The National Socialist German Workers’ Party, better known as Nazi Party, was founded in 1919 and shaped the far-right wing’s racist theories that had been winning followers in Germany and other European countries with special vigour since the last decades of the 19th century.
The fundamentals of its ideology were its opposition to Communism and democracy and hatred to the Jews, as well as its defence of social Darwinism and the alleged superiority of the ‘Aryan’ race, that, in its opinion, was to rule the world.
At the beginning of the 1930’s, the climate in German was critical. The Crash of 1929 and the resulting world economic depression had crippled the country and plunged its population in poverty and unemployment rates that were difficult to sustain.

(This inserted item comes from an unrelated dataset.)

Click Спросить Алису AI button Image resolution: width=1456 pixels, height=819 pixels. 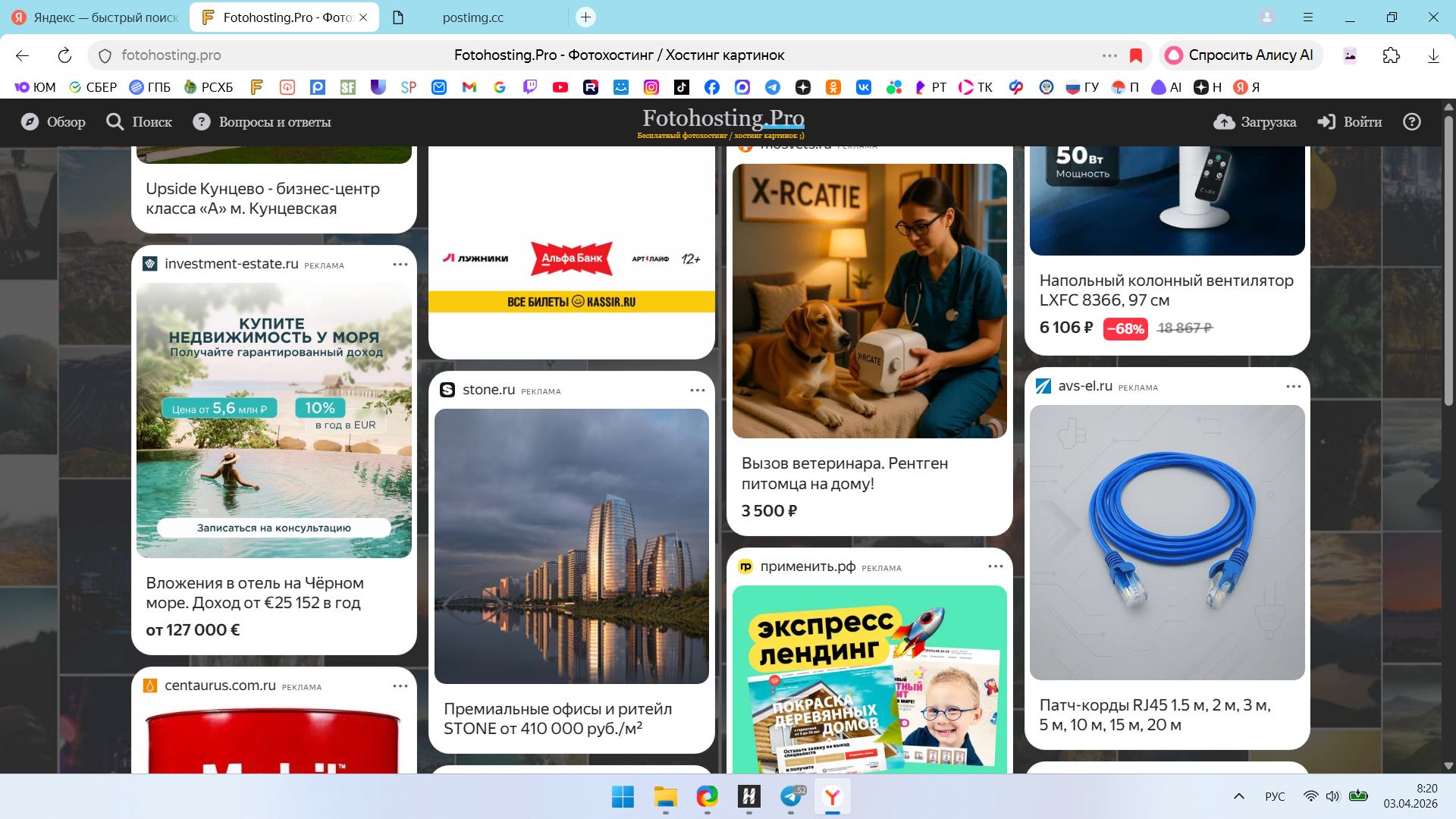pos(1241,55)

This, added to the humiliating German defeat in World War I and the punishment imposed in the Treaty of Versailles, created the circumstances that allowed the Nazi Party to win the elections. Its leader, Adolf Hitler, did not hesitate to present himself before his electorate as the saviour of the German nation’s destiny.
Ballot for the 1936 parliamentary election (1936) — Collection of the Wiener Library © Musealia
Tens of thousands of followers supported him with their votes, believing in his promise to restore the former greatness of Germany and his accusation that certain minorities, and particularly the Jews, were responsible for the nation’s misfortunes.
This is how anti-Semitism became institutionalized and the rights of a vast portion of the population began to be severed. The authorities organized Anti-Semitic boycotts and book burnings, and enacted anti-Jewish laws conceived to make a portion of the German citizenship poorer and poorer, and more and more segregated.
More than 30,000 Jews were arrested after the ‘Night of the Broken Glass’ (November 9, 1938). In barely two days, the aggressors murdered tens of people and destroyed more than 250 synagogues and 7,000 Jewish businesses… while the police sat on the fence. © Universal History Archive/Getty Images.
Ultimately, and after an escalation of anti-Semitic violence, this hatred would lead to the state-sponsored systematic murder of more than six million people deemed ‘enemies’ of the German nation–Jews, Slavs, Roma and other groups such as homosexuals, Soviet prisoners of war, disabled or, among others, Jehovah’s Witnesses.
«Anti-Semitism is exactly the same as delousing. Getting rid of lice is not a question of ideology, it is a matter of cleanliness”.